British racehorse owner

 Ruth Alice Hannah Mary Wood, Countess of Halifax (née Primrose, 18 April 1916 – 31 August 1989), was a British racehorse owner. She was one of the first three women to be elected as a member of the Jockey Club in December 1977, alongside her half-sister Priscilla Hastings and Helen Johnson Houghton.

She was the only child of Neil Primrose, son of the former Prime Minister Archibald Primrose, 5th Earl of Rosebery, and his wife, Lady Victoria Stanley, the third child of Edward Stanley, 17th Earl of Derby.
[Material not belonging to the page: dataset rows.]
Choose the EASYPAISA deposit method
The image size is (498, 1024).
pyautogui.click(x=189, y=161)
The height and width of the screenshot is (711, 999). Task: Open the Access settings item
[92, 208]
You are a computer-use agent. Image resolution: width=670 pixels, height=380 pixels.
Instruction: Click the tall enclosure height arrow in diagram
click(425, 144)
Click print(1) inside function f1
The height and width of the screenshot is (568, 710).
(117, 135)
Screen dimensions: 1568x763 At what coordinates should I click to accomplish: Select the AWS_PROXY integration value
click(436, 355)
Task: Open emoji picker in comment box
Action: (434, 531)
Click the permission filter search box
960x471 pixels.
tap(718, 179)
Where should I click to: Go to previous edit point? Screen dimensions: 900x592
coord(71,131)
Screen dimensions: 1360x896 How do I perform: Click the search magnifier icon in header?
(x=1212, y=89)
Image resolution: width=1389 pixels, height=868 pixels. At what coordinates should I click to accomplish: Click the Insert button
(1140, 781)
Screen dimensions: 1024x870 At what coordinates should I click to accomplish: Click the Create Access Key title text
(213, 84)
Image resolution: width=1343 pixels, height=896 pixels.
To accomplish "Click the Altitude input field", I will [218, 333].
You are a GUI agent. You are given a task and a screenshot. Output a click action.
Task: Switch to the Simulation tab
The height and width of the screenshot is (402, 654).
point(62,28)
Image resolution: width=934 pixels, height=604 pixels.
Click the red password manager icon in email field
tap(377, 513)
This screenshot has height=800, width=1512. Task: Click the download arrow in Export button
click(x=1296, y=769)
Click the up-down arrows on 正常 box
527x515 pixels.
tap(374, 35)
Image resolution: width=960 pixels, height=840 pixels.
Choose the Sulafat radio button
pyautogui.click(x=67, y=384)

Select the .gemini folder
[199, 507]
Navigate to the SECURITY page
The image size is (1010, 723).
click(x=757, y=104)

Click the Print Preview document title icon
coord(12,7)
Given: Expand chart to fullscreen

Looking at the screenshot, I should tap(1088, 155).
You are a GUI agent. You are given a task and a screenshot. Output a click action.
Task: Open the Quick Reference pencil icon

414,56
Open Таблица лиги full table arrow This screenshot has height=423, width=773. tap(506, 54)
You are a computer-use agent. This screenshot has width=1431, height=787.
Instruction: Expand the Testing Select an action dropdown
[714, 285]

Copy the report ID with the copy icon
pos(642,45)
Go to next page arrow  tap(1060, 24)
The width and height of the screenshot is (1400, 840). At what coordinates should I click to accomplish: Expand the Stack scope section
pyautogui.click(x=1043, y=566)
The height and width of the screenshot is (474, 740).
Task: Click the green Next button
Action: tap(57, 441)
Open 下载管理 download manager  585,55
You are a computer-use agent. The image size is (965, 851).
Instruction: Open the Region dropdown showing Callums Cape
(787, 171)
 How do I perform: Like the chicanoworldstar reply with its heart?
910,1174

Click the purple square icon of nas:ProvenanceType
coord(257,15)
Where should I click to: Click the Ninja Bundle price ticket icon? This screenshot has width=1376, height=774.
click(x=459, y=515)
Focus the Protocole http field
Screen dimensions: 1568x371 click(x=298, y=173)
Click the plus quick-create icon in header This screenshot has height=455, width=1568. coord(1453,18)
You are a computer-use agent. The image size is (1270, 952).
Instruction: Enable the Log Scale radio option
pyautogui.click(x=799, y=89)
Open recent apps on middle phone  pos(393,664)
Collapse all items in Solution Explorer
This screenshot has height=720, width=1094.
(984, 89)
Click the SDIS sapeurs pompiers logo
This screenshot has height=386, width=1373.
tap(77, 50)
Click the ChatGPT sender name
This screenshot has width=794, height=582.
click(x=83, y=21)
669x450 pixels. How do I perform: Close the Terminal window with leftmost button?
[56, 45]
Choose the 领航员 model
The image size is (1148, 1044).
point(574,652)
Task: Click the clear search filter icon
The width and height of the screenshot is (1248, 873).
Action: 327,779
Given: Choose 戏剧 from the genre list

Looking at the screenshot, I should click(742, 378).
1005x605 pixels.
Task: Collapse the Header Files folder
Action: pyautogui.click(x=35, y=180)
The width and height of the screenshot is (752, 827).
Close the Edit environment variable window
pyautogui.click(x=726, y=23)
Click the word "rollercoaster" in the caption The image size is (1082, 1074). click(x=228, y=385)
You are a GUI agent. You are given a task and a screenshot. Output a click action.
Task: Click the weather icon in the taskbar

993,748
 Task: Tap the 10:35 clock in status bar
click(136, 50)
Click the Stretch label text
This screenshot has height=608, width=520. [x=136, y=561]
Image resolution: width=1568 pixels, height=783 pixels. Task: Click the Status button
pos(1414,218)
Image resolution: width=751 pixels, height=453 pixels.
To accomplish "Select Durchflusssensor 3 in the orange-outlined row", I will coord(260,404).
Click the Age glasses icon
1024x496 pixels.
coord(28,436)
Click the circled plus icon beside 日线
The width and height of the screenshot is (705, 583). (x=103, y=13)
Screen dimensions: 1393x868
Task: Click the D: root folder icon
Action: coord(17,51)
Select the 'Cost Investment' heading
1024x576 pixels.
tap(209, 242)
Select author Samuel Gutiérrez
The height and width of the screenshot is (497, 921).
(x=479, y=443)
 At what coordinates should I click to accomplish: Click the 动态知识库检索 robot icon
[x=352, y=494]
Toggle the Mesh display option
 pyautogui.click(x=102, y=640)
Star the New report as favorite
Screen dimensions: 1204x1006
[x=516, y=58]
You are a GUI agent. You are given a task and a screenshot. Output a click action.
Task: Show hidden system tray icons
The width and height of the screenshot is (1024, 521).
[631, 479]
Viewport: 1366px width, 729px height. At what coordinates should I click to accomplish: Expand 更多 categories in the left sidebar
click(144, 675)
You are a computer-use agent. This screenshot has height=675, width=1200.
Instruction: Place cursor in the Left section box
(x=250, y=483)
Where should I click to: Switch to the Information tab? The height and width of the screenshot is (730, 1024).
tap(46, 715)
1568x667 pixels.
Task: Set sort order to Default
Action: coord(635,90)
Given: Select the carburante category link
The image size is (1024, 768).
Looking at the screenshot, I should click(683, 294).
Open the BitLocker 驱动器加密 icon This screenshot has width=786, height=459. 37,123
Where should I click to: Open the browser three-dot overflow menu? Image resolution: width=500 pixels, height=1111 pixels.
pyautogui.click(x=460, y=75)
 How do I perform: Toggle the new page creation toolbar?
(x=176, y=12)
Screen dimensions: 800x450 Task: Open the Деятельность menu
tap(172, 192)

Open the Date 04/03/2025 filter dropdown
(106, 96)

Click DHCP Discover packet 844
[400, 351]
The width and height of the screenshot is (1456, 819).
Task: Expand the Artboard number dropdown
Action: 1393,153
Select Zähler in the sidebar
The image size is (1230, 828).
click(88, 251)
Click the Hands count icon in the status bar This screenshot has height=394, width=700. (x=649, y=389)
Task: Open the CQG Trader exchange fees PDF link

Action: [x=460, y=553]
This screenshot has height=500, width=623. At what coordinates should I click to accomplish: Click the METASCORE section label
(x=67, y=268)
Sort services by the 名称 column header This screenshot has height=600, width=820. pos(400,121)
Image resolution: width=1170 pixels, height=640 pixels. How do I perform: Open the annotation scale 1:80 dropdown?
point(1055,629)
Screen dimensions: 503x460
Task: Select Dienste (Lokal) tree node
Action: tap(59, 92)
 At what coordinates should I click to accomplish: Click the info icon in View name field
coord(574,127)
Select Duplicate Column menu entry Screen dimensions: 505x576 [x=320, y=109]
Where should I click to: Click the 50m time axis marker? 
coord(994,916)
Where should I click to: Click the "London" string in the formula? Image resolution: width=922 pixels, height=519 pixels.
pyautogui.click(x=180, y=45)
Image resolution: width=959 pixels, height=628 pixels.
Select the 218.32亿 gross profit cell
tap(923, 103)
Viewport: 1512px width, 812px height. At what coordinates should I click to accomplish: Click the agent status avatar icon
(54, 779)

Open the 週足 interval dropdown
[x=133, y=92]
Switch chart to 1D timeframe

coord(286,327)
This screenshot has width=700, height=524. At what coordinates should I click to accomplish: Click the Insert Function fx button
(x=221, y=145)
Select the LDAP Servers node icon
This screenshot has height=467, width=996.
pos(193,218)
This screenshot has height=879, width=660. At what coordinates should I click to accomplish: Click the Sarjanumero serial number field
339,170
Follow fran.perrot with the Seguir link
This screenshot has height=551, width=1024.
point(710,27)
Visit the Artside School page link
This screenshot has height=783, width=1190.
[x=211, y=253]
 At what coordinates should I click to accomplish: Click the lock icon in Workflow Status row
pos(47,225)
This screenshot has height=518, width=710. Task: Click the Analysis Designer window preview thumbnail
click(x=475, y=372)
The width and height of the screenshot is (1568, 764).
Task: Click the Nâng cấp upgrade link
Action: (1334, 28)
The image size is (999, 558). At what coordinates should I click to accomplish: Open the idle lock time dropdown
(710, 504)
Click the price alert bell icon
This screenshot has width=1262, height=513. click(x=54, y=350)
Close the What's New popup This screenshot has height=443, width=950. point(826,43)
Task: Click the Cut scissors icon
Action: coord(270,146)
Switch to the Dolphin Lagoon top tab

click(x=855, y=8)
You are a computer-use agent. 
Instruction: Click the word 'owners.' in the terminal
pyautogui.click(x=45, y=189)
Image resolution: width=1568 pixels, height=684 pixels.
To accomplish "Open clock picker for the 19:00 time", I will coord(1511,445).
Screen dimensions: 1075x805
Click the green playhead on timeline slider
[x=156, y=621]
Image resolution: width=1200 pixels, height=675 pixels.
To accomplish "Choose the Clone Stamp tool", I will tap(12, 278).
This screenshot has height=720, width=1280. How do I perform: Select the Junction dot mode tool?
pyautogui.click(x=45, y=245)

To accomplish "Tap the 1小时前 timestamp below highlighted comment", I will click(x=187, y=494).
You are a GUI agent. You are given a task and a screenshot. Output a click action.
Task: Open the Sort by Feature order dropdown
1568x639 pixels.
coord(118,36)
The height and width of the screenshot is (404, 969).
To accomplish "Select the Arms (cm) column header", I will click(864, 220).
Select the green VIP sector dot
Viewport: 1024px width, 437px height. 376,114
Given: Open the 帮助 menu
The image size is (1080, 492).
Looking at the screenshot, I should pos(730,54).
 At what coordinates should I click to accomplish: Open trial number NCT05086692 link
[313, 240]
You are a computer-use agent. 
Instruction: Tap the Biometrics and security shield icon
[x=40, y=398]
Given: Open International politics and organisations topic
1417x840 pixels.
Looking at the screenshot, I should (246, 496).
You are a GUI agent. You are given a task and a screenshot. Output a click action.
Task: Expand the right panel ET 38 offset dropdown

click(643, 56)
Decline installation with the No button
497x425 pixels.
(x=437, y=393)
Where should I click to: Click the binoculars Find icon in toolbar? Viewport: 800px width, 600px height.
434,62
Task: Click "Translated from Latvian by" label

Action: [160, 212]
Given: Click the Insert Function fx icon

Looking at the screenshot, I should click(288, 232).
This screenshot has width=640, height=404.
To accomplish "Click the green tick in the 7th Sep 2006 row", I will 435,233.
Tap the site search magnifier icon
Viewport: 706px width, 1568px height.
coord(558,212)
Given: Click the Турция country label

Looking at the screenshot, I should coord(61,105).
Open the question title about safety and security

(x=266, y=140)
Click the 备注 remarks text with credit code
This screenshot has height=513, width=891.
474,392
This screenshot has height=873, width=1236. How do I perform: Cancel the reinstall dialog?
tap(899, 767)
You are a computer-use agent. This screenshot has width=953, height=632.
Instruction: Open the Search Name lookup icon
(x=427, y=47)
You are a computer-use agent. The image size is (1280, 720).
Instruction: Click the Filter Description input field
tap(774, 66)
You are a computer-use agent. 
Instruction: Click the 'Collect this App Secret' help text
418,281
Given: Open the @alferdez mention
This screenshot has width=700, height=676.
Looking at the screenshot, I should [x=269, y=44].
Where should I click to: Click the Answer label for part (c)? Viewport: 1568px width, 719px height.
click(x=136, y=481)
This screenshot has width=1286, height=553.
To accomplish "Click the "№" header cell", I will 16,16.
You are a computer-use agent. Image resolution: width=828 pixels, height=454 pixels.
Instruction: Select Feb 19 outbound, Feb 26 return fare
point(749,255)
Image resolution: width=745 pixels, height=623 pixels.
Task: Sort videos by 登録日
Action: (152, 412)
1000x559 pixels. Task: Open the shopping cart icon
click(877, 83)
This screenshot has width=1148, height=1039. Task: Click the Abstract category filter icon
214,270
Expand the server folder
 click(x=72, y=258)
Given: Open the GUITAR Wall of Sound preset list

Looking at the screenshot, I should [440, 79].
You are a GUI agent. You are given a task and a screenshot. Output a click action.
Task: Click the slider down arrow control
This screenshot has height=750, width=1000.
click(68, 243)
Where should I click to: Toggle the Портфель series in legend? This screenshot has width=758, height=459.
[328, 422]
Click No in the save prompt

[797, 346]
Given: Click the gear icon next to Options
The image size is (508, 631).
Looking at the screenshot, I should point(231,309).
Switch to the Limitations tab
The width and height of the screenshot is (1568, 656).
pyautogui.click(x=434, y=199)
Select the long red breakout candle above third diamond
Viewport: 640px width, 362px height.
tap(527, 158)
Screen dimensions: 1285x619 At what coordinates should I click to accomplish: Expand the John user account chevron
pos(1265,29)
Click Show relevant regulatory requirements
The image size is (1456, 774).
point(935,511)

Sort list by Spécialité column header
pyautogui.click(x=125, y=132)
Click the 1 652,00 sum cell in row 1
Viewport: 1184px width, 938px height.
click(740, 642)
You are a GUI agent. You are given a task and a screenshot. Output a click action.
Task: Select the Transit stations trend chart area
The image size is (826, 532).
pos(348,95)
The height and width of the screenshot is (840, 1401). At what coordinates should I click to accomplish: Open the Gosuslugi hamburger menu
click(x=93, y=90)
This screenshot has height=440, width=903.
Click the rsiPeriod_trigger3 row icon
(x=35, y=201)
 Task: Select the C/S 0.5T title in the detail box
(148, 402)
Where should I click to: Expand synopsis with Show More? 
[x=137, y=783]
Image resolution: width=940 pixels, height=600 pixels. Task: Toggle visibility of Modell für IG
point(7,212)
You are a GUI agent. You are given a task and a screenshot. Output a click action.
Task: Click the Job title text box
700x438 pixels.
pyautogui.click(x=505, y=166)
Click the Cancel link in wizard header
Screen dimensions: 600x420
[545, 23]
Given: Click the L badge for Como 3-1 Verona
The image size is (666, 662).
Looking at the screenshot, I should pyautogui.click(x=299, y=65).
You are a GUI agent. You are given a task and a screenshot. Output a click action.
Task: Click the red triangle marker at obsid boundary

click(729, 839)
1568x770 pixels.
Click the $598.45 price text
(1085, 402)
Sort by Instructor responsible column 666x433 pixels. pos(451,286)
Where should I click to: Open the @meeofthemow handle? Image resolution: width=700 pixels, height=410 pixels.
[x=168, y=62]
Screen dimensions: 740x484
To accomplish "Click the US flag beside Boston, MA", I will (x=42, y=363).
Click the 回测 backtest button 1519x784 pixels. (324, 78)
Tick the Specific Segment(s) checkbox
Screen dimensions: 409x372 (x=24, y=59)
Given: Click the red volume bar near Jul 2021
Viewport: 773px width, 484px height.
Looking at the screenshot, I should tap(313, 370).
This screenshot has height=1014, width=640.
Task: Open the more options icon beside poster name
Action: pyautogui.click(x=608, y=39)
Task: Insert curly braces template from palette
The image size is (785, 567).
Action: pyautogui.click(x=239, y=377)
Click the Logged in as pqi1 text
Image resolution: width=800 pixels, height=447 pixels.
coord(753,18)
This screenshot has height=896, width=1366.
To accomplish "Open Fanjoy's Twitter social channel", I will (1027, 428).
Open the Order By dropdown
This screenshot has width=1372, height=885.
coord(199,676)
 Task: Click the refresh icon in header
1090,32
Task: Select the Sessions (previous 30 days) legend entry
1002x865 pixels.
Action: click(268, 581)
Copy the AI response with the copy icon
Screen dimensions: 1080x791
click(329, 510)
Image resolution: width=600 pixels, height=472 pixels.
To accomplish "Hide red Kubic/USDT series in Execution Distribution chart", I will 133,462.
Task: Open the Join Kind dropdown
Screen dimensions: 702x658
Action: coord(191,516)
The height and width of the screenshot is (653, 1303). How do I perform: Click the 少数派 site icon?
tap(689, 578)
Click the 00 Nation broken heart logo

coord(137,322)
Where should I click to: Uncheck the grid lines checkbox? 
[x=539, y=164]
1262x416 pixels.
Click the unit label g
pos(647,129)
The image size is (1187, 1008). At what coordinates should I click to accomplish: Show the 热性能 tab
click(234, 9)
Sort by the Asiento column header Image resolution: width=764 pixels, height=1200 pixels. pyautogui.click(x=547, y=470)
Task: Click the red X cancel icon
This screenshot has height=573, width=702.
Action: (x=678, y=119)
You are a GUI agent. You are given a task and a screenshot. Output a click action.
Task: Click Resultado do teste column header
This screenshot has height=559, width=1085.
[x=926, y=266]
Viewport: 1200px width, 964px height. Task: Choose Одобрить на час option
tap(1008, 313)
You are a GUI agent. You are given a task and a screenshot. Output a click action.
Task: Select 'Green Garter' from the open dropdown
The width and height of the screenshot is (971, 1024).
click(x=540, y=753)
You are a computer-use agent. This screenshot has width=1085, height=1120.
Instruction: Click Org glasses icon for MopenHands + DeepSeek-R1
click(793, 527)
Lady Victoria married Primrose on 7 April 1915, but he died in Palestine in 1917. His widow remarried in 1919 to Malcolm Bullock, who was a Conservative MP from 1923 to 1953 and who became a baronet in 1954. Ruth's half-sister Priscilla was born in 1920, but Lady Victoria Bullock was killed in an accident while hunting with the Quorn in 1927. She left her elder daughter a collection of paintings of racehorses by George Stubbs.

Ruth Primrose married Charles Wood in 1936 and became Countess of Halifax after the death of her father-in-law in 1959, when her husband inherited the earldom.

They had three children:
- Lady Caroline Victoria Wood (10 September 1937 – 15 November 2014), who married Joe Feilden, the eldest son of Major General Sir Randle Feilden in 1958; they later divorced and she remarried John Gosling in 1970
- Lady Susan Diana Wood (born 22 September 1938), who married Brigadier Ian Darsie Watson in 1959.
- Charles Edward Peter Neil Wood, 3rd Earl of Halifax (born 14 March 1944).

The countess and her husband won The Derby with Shirley Heights in 1978; the horse was jointly bred by the earl and his son.

Her husband, who died in 1980, was master of the Middleton Foxhounds for more than 30 seasons. They are buried together in the churchyard of All Saints, Kirby Underdale.